■ **WHAT TO WORK ON**: From the line containing "Given: Open the SERVICES navigation menu" down to the last line of the data, output each line word for word and include nothing else.

Extracted records
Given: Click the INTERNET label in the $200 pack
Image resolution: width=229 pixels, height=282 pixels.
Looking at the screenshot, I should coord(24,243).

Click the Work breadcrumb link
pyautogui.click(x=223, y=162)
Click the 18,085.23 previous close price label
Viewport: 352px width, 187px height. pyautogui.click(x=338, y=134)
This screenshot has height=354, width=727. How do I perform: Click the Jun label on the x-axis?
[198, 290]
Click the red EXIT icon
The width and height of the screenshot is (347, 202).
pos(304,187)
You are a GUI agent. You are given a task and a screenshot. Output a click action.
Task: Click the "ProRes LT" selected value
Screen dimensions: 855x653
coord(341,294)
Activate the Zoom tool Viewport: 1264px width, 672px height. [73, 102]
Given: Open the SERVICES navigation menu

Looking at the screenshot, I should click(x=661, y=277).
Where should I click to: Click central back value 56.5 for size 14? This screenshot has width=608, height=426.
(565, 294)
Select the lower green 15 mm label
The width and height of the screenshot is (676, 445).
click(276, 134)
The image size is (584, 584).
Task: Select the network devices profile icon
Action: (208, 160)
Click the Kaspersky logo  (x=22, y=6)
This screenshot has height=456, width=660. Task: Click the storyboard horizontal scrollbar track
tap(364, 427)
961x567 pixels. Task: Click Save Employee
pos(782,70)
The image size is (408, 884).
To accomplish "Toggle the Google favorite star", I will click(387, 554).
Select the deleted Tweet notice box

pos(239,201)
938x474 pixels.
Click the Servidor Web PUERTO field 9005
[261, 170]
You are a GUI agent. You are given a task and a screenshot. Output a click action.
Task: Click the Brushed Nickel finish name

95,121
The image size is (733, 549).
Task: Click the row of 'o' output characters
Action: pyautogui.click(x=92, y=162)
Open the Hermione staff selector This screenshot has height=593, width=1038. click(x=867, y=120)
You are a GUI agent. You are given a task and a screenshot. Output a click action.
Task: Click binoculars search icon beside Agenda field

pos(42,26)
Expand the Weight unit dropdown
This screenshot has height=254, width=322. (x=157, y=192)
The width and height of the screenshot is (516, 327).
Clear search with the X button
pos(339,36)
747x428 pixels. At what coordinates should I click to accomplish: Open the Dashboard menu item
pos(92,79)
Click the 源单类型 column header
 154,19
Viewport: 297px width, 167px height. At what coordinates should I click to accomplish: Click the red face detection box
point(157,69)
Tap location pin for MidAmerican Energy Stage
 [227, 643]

■ **OUTPUT**:
Given: Open the SERVICES navigation menu

Looking at the screenshot, I should click(x=661, y=277).
Where should I click to: Click central back value 56.5 for size 14? This screenshot has width=608, height=426.
(565, 294)
Select the lower green 15 mm label
The width and height of the screenshot is (676, 445).
click(276, 134)
The image size is (584, 584).
Task: Select the network devices profile icon
Action: (208, 160)
Click the Kaspersky logo  (x=22, y=6)
This screenshot has height=456, width=660. Task: Click the storyboard horizontal scrollbar track
tap(364, 427)
961x567 pixels. Task: Click Save Employee
pos(782,70)
The image size is (408, 884).
To accomplish "Toggle the Google favorite star", I will click(387, 554).
Select the deleted Tweet notice box

pos(239,201)
938x474 pixels.
Click the Servidor Web PUERTO field 9005
[261, 170]
You are a GUI agent. You are given a task and a screenshot. Output a click action.
Task: Click the Brushed Nickel finish name

95,121
The image size is (733, 549).
Task: Click the row of 'o' output characters
Action: pyautogui.click(x=92, y=162)
Open the Hermione staff selector This screenshot has height=593, width=1038. click(x=867, y=120)
You are a GUI agent. You are given a task and a screenshot. Output a click action.
Task: Click binoculars search icon beside Agenda field

pos(42,26)
Expand the Weight unit dropdown
This screenshot has height=254, width=322. (x=157, y=192)
The width and height of the screenshot is (516, 327).
Clear search with the X button
pos(339,36)
747x428 pixels. At what coordinates should I click to accomplish: Open the Dashboard menu item
pos(92,79)
Click the 源单类型 column header
 154,19
Viewport: 297px width, 167px height. At what coordinates should I click to accomplish: Click the red face detection box
point(157,69)
Tap location pin for MidAmerican Energy Stage
 [227, 643]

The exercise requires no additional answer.